Turning to nature as an inspiration for design
Behind every great design is an inspiration that gave birth to a creative idea and many designers of the 20th century cite Luigi Colani, who pioneered the field of bio-design, as a major influence. Until March 25, the Design Exhibition Hall in the Dongdaemun Design Plaza, central Seoul, will give people the opportunity to see his works, all of which combine an element of nature into industrial design.
The German designer, born in 1928, began working with car companies like Volkswagen and BMW in the 1950s. Amid the rigid post-war design that didn’t look beyond economic efficiency, Colani looked to nature for inspiration, especially the ocean, which had no straight lines.
According to the 89-year-old designer, bio-design comes from the fact that we, just like other animals, are living in nature, even though we tend to separate ourselves from it.

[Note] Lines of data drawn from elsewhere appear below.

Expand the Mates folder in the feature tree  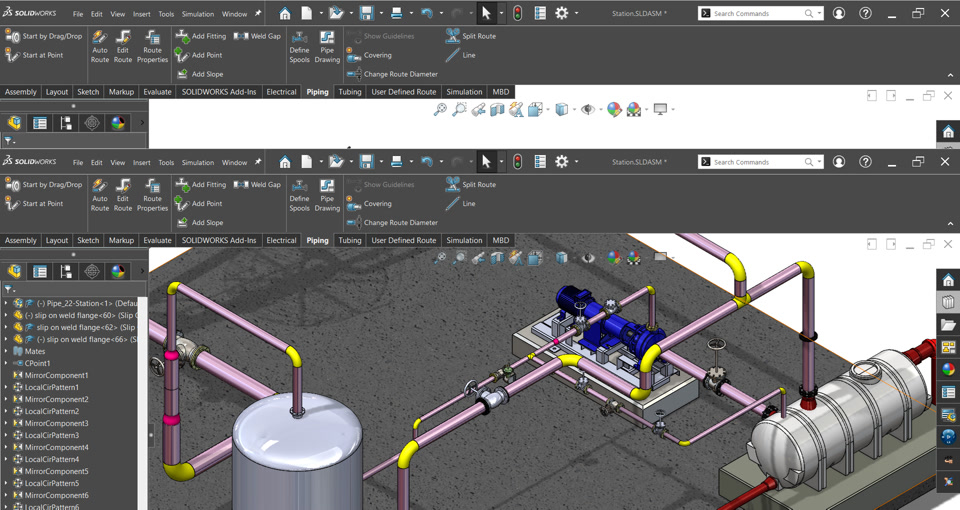pyautogui.click(x=6, y=351)

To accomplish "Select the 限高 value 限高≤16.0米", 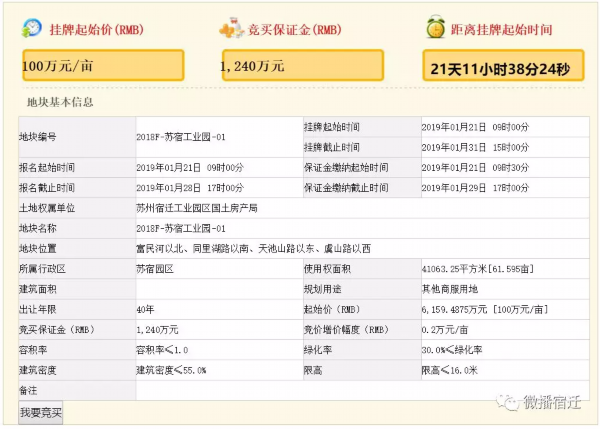I will click(x=449, y=369).
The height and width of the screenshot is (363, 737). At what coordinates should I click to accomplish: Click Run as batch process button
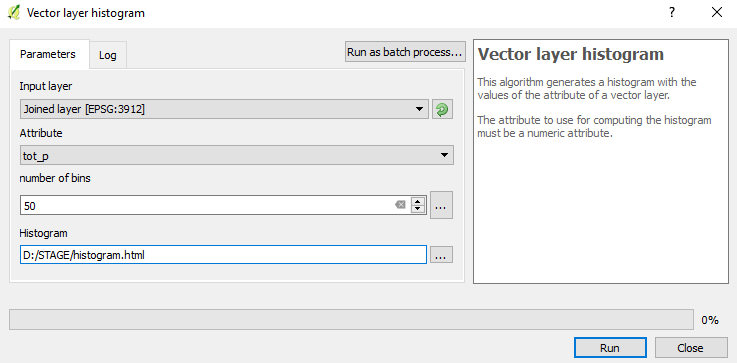click(405, 52)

By looking back, designers can actually move forward into the future.
“The planet that we live in is round,” said Colani to Korean press on Dec. 8, when he came to Seoul to take a look at the exhibition himself. “The place that we live in is round. And if we look into our lives, there is nothing rigid or stiff. That’s what I always thought of.”
One of the things that nature teaches us, which Colani stressed was even more essential to the geopolitical situation of the divided Korean Peninsula, is harmony; not just between mankind and nature, but also between humans. “I witnessed the unification of the two Germanys, and my design can work as a guide to Korea,” said Colani. “Korea is a very industrially developed country, and it could even be an exemplary country to the rest of the world. But it’s somehow static, and you need a jump.”
On the day of his visit, Colani gave a live drawing demonstration at the exhibition hall, comparing the difference between conventional car designs and his futuristic bio-design. His 1989 design for the Ferrari Testa d’Oro broke speed records for cars by reaching 351 kilometers (218 miles) per hour, after he implemented an aerodynamic design that achieved not only high-performance, but an elegant shape as well.
There are three rules to a good design, according to the old genius. “It must be made out of good material, which has to come from nature, at an affordable price for people to buy - these are the elements that prepare us for tomorrow,” he explained. “Colani means tomorrow. It’s important to always think about the future, and to always question oneself. You must always ask and try to find an answer to the question.”
The exhibition features Colani’s works such as models of cameras, cars and furniture. Although they may seem common to contemporary audiences, visitors must keep in mind that such designs were created half a century ago, years before anything of the sort was created.
As Colani said, “The future is in the designs.”